## [Activity]
An exact copy is required of every line from the one with "You are a computer-use" through the end of the data below, and the pictures must stay out of it.

Stored data entries:

· · · ·

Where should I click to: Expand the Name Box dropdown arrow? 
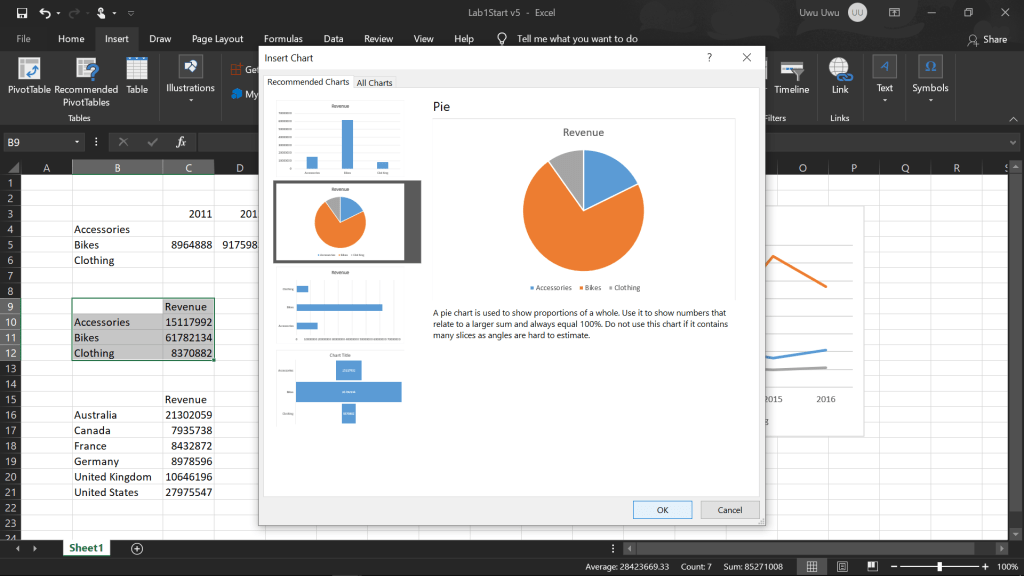click(78, 142)
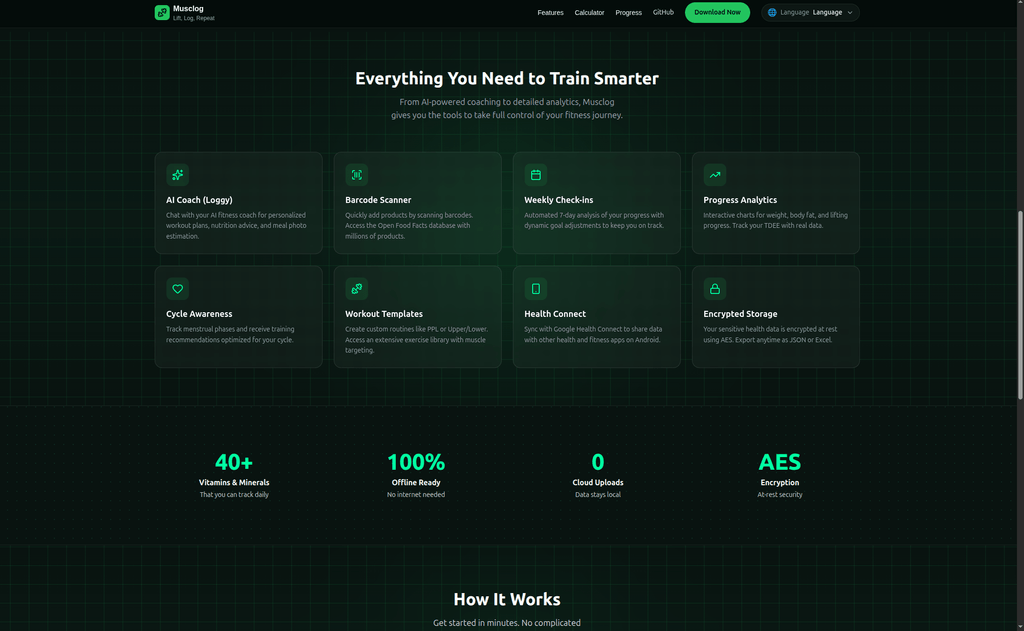Click the Weekly Check-ins calendar icon
Viewport: 1024px width, 631px height.
coord(535,175)
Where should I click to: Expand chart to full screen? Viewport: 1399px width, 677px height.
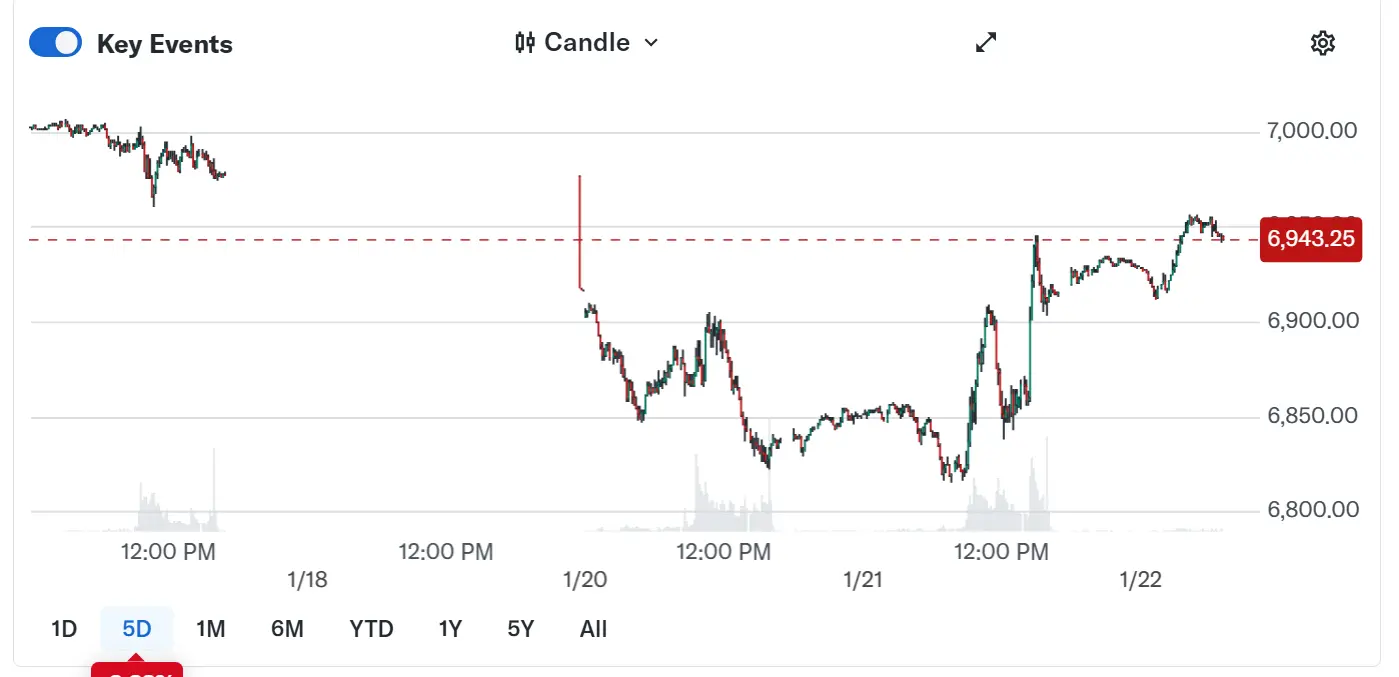tap(986, 42)
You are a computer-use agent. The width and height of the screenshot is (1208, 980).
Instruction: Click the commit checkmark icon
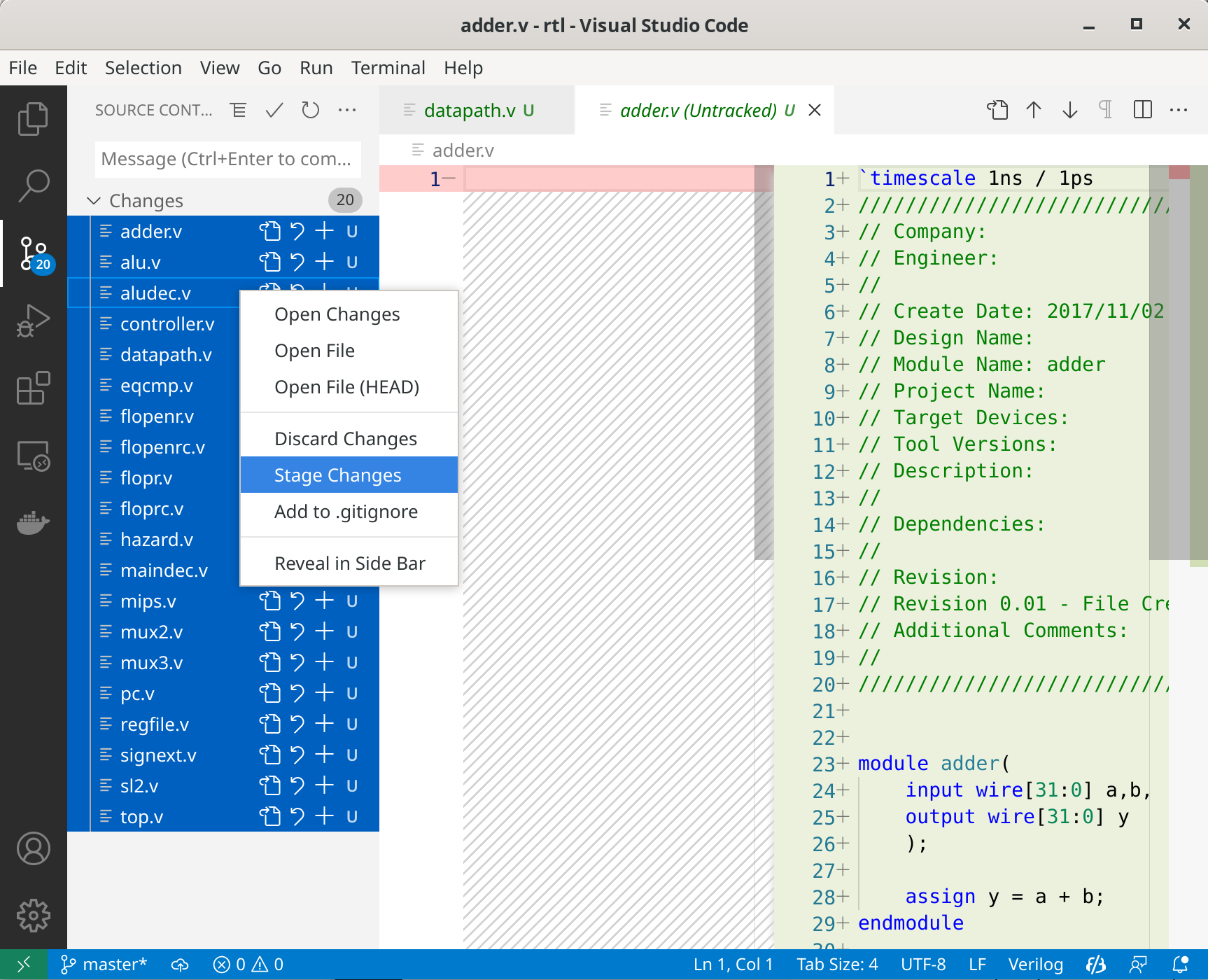tap(274, 110)
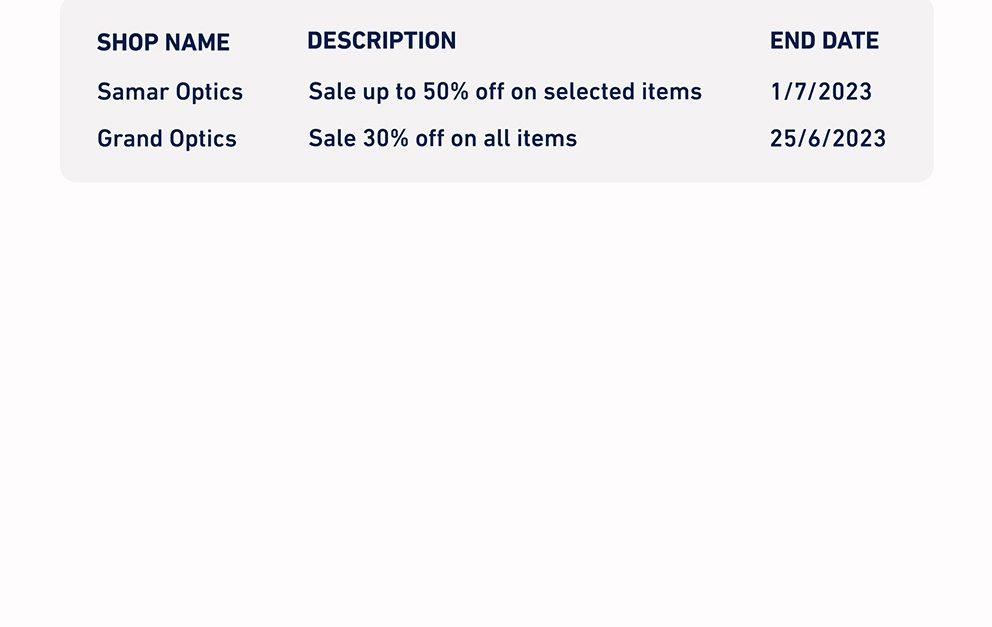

· · · ·

## [Exercise output]
You are a computer-use agent. The width and height of the screenshot is (1208, 980).
Instruction: Click the commit checkmark icon
tap(274, 110)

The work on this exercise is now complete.